Collected data entries

*-*-*

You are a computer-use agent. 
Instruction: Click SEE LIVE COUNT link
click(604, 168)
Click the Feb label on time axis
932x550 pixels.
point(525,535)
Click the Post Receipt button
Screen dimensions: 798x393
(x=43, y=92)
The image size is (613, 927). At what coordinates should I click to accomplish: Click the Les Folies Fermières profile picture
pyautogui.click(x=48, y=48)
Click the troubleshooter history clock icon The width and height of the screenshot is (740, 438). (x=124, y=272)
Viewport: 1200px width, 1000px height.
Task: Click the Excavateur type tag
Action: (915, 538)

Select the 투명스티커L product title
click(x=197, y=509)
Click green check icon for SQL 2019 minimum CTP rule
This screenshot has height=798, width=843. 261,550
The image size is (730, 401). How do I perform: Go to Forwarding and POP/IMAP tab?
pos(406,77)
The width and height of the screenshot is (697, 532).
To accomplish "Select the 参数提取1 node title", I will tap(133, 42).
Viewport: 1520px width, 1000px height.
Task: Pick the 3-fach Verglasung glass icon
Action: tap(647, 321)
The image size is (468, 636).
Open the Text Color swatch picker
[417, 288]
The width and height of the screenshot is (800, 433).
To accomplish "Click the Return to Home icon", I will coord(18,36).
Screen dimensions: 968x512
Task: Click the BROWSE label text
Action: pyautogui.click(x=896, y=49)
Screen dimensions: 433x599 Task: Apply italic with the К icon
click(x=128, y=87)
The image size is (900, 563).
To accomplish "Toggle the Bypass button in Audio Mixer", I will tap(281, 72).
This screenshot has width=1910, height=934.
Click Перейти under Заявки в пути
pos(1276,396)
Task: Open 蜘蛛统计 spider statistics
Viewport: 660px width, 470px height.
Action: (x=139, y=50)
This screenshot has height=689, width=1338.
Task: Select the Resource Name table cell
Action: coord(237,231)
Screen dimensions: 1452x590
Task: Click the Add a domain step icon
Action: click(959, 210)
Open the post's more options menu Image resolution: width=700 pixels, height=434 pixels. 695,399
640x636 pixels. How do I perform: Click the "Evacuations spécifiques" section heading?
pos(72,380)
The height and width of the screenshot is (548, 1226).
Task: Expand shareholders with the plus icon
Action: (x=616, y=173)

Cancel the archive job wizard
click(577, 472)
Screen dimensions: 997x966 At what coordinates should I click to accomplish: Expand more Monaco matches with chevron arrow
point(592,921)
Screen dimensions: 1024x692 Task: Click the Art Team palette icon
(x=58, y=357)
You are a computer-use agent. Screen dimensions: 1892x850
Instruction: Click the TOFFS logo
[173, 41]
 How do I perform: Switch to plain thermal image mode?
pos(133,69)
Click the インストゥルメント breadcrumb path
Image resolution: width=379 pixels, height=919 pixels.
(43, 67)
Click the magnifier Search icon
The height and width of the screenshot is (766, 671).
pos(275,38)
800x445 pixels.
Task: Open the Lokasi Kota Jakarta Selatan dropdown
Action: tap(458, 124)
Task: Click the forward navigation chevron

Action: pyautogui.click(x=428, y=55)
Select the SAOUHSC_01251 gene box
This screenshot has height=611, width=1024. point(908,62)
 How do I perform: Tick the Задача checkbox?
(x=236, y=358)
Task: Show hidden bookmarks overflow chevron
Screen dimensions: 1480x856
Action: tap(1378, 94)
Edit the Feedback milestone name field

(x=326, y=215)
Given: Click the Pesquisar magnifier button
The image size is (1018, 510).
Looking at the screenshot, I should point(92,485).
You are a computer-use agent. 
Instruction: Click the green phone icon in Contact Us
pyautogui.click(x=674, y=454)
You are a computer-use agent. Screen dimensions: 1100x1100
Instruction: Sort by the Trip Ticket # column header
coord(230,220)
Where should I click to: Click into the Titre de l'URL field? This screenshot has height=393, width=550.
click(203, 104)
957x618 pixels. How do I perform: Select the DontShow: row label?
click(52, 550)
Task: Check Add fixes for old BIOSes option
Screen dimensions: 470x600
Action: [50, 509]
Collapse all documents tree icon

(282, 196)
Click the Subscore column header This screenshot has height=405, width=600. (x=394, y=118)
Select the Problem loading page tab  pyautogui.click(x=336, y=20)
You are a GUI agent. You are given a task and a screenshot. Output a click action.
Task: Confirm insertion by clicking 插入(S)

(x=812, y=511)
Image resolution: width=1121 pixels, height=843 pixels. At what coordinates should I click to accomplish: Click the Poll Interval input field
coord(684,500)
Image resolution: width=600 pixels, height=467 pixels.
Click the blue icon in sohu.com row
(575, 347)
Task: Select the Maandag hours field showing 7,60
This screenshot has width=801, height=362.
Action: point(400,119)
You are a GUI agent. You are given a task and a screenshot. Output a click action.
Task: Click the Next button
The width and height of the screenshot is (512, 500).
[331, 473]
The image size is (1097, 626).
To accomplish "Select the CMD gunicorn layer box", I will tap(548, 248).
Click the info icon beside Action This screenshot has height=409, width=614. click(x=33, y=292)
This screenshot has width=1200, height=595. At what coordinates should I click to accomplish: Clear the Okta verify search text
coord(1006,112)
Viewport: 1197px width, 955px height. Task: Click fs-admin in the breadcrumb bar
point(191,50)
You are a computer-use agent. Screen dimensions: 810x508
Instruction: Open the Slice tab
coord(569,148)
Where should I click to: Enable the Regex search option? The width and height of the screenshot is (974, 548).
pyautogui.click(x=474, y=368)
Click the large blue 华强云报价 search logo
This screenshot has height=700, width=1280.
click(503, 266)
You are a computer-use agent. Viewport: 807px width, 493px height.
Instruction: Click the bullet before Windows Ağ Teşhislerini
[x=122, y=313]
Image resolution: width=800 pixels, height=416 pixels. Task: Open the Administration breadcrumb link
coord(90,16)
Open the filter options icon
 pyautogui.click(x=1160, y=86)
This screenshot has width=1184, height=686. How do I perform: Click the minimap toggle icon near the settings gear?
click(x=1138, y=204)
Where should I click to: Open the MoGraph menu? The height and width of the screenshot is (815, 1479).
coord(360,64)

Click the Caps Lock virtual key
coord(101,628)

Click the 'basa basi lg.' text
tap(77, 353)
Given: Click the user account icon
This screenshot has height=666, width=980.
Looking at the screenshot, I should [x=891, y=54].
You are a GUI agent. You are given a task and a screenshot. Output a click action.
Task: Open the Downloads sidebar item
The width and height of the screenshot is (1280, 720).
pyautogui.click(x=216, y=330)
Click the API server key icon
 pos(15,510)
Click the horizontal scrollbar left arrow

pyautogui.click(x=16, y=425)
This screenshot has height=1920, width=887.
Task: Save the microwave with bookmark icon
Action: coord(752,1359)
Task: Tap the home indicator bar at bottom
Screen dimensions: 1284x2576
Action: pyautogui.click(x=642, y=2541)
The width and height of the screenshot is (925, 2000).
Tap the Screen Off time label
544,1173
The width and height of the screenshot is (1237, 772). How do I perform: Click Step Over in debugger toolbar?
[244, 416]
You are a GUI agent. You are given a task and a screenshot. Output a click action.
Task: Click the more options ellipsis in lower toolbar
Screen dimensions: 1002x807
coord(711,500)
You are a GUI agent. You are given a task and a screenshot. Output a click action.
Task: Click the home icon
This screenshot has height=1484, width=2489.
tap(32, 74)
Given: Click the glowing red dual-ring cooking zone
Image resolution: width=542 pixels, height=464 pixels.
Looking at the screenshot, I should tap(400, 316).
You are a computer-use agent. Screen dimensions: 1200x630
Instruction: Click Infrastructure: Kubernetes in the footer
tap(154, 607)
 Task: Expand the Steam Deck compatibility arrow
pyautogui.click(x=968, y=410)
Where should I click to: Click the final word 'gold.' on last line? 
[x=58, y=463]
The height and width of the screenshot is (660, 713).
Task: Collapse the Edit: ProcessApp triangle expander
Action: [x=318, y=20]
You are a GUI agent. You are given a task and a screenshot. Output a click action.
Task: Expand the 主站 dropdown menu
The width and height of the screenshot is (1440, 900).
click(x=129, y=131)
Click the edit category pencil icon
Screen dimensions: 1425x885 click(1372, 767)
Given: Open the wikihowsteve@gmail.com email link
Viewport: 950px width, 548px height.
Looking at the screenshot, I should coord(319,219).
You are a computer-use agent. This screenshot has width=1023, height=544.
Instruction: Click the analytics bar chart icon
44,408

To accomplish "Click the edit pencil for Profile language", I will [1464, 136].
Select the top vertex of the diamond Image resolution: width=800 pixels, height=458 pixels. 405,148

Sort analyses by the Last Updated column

*-*-*

→ **Goal of the exercise**
Starting with the first line of the entries and ending with the line that has "Open the post's", copy each line exactly and add nothing.

→ **Reply to the task**
You are a computer-use agent. 
Instruction: Click SEE LIVE COUNT link
click(604, 168)
Click the Feb label on time axis
932x550 pixels.
point(525,535)
Click the Post Receipt button
Screen dimensions: 798x393
(x=43, y=92)
The image size is (613, 927). At what coordinates should I click to accomplish: Click the Les Folies Fermières profile picture
pyautogui.click(x=48, y=48)
Click the troubleshooter history clock icon The width and height of the screenshot is (740, 438). (x=124, y=272)
Viewport: 1200px width, 1000px height.
Task: Click the Excavateur type tag
Action: (915, 538)

Select the 투명스티커L product title
click(x=197, y=509)
Click green check icon for SQL 2019 minimum CTP rule
This screenshot has height=798, width=843. 261,550
The image size is (730, 401). How do I perform: Go to Forwarding and POP/IMAP tab?
pos(406,77)
The width and height of the screenshot is (697, 532).
To accomplish "Select the 参数提取1 node title", I will tap(133, 42).
Viewport: 1520px width, 1000px height.
Task: Pick the 3-fach Verglasung glass icon
Action: tap(647, 321)
The image size is (468, 636).
Open the Text Color swatch picker
[417, 288]
The width and height of the screenshot is (800, 433).
To accomplish "Click the Return to Home icon", I will coord(18,36).
Screen dimensions: 968x512
Task: Click the BROWSE label text
Action: pyautogui.click(x=896, y=49)
Screen dimensions: 433x599 Task: Apply italic with the К icon
click(x=128, y=87)
The image size is (900, 563).
To accomplish "Toggle the Bypass button in Audio Mixer", I will tap(281, 72).
This screenshot has width=1910, height=934.
Click Перейти under Заявки в пути
pos(1276,396)
Task: Open 蜘蛛统计 spider statistics
Viewport: 660px width, 470px height.
Action: (x=139, y=50)
This screenshot has height=689, width=1338.
Task: Select the Resource Name table cell
Action: coord(237,231)
Screen dimensions: 1452x590
Task: Click the Add a domain step icon
Action: click(959, 210)
Open the post's more options menu Image resolution: width=700 pixels, height=434 pixels. 695,399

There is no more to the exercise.